I think the key idea is that Rust gives you a lot of tools to encode semantics into your program. So you've got a much greater ability for the compiler to understand your semantics than in a language like JavaScript (say) where the compiler has very little way of knowing any information about lifetimes.

However, you've still got to do that job of encoding the semantics. Moreover, the default semantics may not necessarily be the semantics you are interested in. So you need to understand the default semantics enough to know when you need something different. This is the big disadvantage of lifetime elision: in most cases it works well, but it creates defaults that may not be what you're after.
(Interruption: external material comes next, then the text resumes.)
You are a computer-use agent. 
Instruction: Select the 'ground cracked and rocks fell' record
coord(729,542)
The other side is that sometimes the semantics you want to encode can't be expressed in the type system, either because the type system explicitly disallows them, or because it doesn't comprehend them. At this point you start running into issues like disjoint borrows, where you know two attributes in a struct can be borrowed independently, but it's very difficult to express this to the compiler.

That said, I think Rust gives you more power to express semantics in the type system than a lot of other languages (particularly a lot of more mainstream languages) which I think is what gives rise to this idea that "if it compiles, it works". The more you express, the more likely that statement is to be true, although the more you need to check that what you've expressed does match the semantics you're aiming for.

LtdJorge|2 months ago

Yes, that's a very common misconception.

Of course, if your program compiles, that doesn't mean the logic is correct. However, if your program compiles _and_ the logic is correct, there's a high likelihood that your program won't crash (provided you handle errors and such, you cannot trust data coming from outside, allocations to always work, etc). In Rust's case, this means that the compiler is much more restrictive, exhaustive and pedantic than others like C's and C++'s.
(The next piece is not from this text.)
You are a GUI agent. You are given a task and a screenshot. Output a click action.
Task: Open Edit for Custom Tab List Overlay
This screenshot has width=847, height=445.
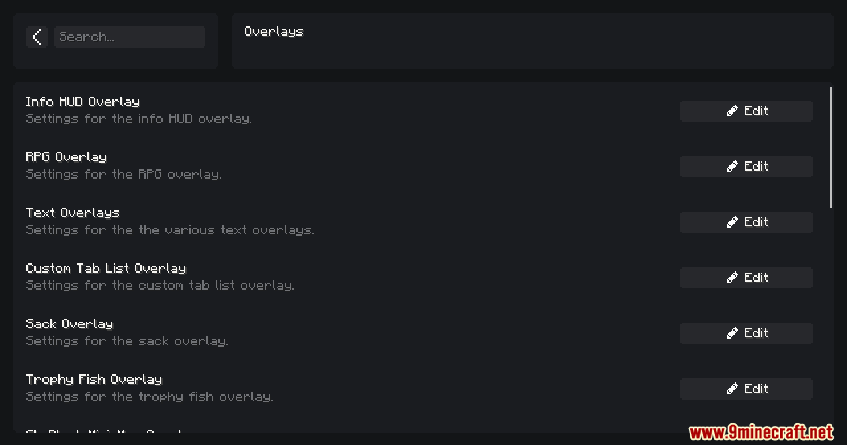click(746, 278)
In those languages, correct logic and getting the program to compile doesn't guarantee you are free from data races or segmentation faults.

Also, Rust's type system being so strong, it allows you to encode so many invariants that it makes implementing the correct logic easier (although not simpler).
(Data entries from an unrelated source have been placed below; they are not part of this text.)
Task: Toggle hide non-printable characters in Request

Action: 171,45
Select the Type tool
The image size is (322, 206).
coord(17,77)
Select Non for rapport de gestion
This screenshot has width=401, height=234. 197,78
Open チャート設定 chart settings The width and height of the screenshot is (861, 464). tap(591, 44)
littlestymaar|2 months ago

I don't think anyone believes the “if it compile it works” phrase literally.

It's just that once it compiles Rust code will work more often than most languages, but that doesn't mean Rust code will automatically be bug free and I don't think anyone believes that.

treyd|2 months ago

> Some people absolutely refuse to believe it though.

Who says this? I've never seen someone argue it makes it impossible to write incorrect code. If that were the case then there's no reason for it to have an integrated unit testing system. That would be an absurd statement to make, even if you can encode the entire program spec into the type system, there's always the possibly the description of a solution is not aligned with the problem being solved.

alkonaut|2 months ago

"If it compiles it works" isn't true. But "If it compiles it won't eat your homework" sort of is.

hsywuwuf|2 months ago

[deleted]

simonask|2 months ago

FTA:

> Others think someone from the Rust (programming language, not video game) development community was responsible due to how critical René has been of that project, but those claims are entirely unsubstantiated.

What is this culture war you're fighting?

Tuna-Fish|2 months ago

Rebe isn't blaming this on rust proponents, but on a troll he banned 30 minutes before he got swatted. Where are you getting the rust connection from?